Dakota is now 18. Yesterday afternoon, we were sitting outside on the back porch, shooting tin cans with his BB gun (you take time with your son any way you can get it). “You know, the more I think about it,” he said, as he narrowed his eye down the sight, “the more I realize that life is only lived completely, if you completely let your heart break.”

Yes, let your heart break.

And when you let your heart break, then you feel it all. So just let it be what it is. You’ll discover that all it is, is sensation. Nothing more; nothing less. Some sensations are unpleasant. Some are pleasant. None of them are dangerous. It’s only our mind that comes in with unhelpful commentary and labels. But if you’re just present with your body’s experience, you’ll discover simply sensation. A veritable circus. And you’ll welcome it all. This is emotional courage.

What begins to happen when you cultivate emotional courage? You become brave—you take risks; you become accountable; you hold others accountable; you become more compassionate; you create trust; you become creative, spacious, easy and inspired.

One of my favorite bloggers, James Altucher writes “When you can get rid of the buffers against pain and change, life becomes more insecure, but we become FREE. We live in a bigger world, a world where risk and beauty go hand in hand and we are no longer afraid of the underlying pains.
A leader is always prepared for change. And realizes that pain is just opportunities to live in a bigger and more abundant world. This is the secret that most people forget when they build their brick houses and hide inside from the outside world so pain doesn’t seek them out.”

Here are your five superhero tips:

1. Tell yourself the truth — Take on, as a practice, to simply tell yourself the truth about what you are feeling in any given moment. Sounds simple, but when you experiment with this practice, you just might discover how often you habitually disregard, cover up, deny or project what you are feeling. This doesn’t mean you have to tell anyone else about it; that’s too much pressure.

2. Check in with your agenda — are you reacting because you don’t want to feel your or another’s feelings, or are you responding. They are different.

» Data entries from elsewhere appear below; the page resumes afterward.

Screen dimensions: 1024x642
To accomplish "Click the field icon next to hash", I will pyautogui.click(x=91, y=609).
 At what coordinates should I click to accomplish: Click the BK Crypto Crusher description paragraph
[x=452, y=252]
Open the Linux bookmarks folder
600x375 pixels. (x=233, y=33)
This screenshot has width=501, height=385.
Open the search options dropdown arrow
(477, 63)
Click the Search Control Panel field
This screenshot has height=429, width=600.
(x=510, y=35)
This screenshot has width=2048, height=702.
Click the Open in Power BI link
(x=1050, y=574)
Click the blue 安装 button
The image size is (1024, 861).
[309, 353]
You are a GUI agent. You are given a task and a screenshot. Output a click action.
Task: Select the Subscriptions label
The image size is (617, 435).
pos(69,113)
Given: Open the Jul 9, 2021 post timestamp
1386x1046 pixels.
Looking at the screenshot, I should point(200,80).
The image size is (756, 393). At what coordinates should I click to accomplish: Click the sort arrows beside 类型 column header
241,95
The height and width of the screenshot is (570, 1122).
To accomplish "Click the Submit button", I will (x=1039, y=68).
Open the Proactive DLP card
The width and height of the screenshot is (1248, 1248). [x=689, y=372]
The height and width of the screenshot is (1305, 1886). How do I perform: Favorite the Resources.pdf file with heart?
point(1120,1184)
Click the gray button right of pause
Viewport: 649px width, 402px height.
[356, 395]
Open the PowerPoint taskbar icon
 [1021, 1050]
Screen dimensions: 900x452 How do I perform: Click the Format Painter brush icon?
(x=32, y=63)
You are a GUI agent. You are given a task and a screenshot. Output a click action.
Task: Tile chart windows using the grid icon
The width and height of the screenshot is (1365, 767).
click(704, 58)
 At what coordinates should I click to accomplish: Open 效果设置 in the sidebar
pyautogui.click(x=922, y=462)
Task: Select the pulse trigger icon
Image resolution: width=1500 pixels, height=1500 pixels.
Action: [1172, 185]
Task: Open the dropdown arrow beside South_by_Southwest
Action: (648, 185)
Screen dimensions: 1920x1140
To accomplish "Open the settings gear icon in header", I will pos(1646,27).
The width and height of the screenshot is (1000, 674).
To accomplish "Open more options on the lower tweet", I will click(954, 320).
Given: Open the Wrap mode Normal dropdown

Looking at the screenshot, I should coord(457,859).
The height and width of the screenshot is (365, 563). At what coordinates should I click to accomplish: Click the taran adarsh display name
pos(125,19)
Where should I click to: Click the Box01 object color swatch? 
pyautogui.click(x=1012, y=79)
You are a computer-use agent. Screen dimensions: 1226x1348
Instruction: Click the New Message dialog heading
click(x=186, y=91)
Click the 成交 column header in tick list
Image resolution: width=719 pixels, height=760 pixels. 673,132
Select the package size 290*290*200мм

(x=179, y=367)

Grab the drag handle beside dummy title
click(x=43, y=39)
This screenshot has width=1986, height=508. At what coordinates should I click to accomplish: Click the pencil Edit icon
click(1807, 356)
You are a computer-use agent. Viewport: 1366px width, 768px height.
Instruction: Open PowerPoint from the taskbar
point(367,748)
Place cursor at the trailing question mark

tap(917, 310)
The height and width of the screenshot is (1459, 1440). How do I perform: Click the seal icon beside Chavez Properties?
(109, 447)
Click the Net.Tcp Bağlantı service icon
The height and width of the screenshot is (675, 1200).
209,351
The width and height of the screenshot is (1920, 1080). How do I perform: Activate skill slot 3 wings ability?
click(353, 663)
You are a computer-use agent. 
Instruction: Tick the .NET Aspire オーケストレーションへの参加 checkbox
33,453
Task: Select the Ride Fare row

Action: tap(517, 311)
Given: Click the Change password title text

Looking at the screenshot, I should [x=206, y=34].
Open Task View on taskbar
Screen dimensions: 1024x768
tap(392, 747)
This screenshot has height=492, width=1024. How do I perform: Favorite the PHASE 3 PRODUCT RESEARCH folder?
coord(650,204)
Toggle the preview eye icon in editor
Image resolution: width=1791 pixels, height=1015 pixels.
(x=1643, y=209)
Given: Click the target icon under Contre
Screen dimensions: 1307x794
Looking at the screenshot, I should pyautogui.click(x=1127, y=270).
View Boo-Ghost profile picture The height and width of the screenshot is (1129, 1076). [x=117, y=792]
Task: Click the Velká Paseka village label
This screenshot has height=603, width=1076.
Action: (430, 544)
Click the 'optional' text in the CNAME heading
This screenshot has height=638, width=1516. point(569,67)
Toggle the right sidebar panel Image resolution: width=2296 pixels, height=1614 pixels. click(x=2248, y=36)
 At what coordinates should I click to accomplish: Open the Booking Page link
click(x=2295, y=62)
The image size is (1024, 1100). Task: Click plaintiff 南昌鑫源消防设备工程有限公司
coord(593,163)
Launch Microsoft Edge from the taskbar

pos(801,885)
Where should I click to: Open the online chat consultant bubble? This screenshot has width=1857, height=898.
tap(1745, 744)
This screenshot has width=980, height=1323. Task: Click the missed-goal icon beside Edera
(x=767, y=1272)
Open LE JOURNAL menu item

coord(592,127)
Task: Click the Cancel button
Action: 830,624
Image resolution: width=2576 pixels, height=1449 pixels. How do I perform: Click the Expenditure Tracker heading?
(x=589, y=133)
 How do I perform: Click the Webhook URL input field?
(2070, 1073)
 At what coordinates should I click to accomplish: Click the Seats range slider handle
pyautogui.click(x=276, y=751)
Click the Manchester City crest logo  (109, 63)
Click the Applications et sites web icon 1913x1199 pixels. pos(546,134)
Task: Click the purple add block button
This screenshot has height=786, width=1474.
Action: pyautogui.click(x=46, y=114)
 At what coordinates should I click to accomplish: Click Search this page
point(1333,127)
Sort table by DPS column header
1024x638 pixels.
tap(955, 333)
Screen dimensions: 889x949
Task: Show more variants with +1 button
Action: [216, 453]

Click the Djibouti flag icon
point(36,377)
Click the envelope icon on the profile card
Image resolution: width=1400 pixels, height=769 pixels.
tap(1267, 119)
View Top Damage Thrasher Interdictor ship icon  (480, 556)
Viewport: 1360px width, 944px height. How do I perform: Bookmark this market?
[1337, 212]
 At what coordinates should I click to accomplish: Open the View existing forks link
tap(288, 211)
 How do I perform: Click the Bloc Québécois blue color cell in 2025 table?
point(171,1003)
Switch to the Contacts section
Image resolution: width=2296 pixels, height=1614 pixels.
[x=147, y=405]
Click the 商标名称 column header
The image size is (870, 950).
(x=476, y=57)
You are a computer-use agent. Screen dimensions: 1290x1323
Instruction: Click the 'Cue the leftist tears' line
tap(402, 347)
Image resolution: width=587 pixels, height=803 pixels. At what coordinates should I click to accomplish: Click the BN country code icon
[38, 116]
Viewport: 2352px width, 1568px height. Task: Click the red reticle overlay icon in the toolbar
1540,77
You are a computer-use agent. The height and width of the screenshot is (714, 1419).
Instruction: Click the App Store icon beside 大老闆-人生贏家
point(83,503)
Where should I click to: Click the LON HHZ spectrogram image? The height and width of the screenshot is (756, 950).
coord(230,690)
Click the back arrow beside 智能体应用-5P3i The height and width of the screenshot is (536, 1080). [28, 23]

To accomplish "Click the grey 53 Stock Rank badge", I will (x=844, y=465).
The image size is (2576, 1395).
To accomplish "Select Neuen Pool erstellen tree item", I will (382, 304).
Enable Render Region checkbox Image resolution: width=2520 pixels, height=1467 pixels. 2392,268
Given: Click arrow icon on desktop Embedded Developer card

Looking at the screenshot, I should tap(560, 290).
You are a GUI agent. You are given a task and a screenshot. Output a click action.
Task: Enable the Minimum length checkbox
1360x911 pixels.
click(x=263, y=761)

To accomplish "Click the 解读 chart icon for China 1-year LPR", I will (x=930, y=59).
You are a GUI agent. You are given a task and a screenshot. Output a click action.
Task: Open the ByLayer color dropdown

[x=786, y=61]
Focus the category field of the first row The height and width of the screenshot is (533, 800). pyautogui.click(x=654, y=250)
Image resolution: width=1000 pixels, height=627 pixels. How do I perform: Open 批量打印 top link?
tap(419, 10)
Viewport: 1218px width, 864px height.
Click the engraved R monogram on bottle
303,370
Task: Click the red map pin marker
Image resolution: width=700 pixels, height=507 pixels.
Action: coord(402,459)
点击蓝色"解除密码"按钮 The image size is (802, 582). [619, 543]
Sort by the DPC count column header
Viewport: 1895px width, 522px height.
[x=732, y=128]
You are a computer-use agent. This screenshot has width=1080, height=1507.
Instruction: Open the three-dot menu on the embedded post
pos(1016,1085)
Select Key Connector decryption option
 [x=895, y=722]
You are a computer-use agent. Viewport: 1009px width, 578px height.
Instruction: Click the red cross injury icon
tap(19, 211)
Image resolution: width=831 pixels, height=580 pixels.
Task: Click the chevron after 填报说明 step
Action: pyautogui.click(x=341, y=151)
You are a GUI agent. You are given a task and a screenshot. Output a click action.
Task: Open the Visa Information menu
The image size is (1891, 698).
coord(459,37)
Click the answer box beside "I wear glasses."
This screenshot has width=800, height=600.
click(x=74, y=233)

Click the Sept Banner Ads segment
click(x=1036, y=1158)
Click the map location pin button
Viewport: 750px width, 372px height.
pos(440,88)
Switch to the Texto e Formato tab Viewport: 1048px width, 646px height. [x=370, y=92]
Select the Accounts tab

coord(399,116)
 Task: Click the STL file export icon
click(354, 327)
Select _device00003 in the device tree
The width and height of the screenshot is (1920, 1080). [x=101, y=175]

3. When you are feeling a strong emotion — take a breath, slow down, and just allow your body to feel it. Open yourself to welcome it, like a houseguest.
Resist the urge to label it, or go down any mind chatter rabbit holes.

4. Let yourself be porous — welcome the sensations of the entire world. Feel everything as you walk through the grocery store, the mall, at your in-laws. Now that you are a superhero, you can be brave on behalf of everyone.

5. Be grateful — being alive, feeling all that there is, as an amazing expression of life, is awesome.

We need superheroes. We need them now. Your cape awaits.